Janet Harper’s first five weeks on Staff were spent out in Teon at Pine Lake. She explains, “The first day was wild! All the turkeys and chickens were running loose in the woods, so the girls pitched in to help us catch them all. That was pretty much how we spent that first day!” She felt that somebody knew what they were supposed to do. She said, “Peggy Boyer was amazing! No prep whatsoever for me, just go out, drop your gear, and start trying to catch our feathered meals! Jimmy Klein made a machete for me. Kept it for many years – never used it though. Primies was super exciting for me because I loved the pine forest and Pine Lake. I was so glad to be there.”

Steve Rheinecker

Steve had a triple major as a C.I.T. – Primitives, Nature, and Woodsmanship – and he said, “Jim Klein really ‘made the Primies’ – evolved us from the Conastoga Wagons to the tree houses coming up with the tree platforms. Great fun, novel, and totally practical, and turned Primies into the place staff wanted to visit on Wednesday night campouts. Thanks to Frank Pikul and Jim Klein, Staff and programming were pretty well developed on the fly.
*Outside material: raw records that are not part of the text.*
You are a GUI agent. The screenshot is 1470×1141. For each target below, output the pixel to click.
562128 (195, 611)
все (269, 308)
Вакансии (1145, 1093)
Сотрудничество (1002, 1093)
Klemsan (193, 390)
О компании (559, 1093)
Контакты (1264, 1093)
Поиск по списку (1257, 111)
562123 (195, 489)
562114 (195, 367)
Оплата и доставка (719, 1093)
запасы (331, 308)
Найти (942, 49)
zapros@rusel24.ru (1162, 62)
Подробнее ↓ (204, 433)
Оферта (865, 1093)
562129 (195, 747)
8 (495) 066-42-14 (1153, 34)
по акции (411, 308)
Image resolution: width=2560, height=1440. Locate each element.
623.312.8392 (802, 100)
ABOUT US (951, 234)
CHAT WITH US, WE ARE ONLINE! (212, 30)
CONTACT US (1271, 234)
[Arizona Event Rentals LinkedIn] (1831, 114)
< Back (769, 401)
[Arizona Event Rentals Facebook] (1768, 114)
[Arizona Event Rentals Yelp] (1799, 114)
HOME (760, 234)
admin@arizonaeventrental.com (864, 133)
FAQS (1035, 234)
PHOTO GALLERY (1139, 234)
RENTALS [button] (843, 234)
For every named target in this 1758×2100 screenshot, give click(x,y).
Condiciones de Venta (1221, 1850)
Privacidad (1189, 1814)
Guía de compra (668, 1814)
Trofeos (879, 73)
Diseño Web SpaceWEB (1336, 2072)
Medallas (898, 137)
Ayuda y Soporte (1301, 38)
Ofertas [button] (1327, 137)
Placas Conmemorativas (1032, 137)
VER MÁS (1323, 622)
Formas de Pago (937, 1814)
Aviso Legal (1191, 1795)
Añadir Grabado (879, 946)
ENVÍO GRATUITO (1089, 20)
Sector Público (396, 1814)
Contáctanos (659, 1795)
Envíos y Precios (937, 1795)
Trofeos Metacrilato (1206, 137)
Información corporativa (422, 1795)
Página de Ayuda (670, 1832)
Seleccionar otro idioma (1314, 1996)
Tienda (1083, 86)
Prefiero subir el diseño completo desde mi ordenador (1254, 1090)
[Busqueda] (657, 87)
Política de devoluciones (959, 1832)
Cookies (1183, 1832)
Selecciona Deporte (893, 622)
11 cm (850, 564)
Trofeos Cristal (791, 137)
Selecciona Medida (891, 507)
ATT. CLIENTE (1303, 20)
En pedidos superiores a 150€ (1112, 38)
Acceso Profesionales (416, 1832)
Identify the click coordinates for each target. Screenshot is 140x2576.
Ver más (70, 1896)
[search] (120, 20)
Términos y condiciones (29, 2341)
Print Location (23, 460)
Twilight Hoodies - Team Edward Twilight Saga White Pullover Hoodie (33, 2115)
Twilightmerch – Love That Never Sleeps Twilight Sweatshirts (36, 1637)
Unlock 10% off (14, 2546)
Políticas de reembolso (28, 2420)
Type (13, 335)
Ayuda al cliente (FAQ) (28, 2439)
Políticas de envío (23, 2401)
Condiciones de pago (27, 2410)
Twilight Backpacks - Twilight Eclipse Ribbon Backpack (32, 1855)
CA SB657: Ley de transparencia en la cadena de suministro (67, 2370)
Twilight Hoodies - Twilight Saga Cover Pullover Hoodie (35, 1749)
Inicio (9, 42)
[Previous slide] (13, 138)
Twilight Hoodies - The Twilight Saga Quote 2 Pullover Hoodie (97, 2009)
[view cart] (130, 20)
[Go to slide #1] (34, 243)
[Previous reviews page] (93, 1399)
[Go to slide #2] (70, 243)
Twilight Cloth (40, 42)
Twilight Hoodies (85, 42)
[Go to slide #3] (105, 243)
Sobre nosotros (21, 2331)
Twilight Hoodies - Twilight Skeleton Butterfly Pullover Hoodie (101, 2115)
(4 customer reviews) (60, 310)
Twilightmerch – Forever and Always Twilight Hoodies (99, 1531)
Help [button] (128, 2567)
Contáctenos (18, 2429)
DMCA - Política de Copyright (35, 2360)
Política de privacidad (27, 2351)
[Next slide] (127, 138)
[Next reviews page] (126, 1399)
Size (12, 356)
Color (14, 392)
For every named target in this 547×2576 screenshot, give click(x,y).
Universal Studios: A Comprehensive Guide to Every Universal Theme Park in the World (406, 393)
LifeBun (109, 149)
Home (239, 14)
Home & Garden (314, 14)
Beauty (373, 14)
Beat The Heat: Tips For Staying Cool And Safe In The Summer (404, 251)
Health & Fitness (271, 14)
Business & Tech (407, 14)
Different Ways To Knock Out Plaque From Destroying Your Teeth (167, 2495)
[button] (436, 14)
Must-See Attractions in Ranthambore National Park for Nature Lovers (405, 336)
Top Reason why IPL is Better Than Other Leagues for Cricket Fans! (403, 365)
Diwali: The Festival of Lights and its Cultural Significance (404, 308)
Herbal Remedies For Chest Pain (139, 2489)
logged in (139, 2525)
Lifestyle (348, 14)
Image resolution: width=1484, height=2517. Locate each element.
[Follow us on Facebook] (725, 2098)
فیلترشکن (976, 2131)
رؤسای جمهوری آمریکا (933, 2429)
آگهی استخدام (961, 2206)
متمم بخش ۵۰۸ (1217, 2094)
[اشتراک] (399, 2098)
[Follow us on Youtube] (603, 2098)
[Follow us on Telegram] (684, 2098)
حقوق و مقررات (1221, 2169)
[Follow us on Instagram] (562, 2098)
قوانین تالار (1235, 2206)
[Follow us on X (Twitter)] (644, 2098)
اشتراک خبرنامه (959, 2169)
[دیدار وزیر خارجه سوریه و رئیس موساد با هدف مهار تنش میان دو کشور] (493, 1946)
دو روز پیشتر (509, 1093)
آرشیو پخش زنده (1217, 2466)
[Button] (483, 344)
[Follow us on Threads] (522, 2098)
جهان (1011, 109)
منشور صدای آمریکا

It was the staff’s determination, their dedication to the campers’ experience and a full commitment to overcoming any obstacles that made it successful. Proud of what we accomplished, and the family we all became.”

Norb Garvey

Norb also received his Staff initiation in Primitives. He credits Jim Klein with the skills they developed, and as he and Steve say, “We were the Wild West Days of Camp Ondessonk.”

Leadership is a quality that can grow and flourish at Camp. I wonder who our next “legendary staff” will be?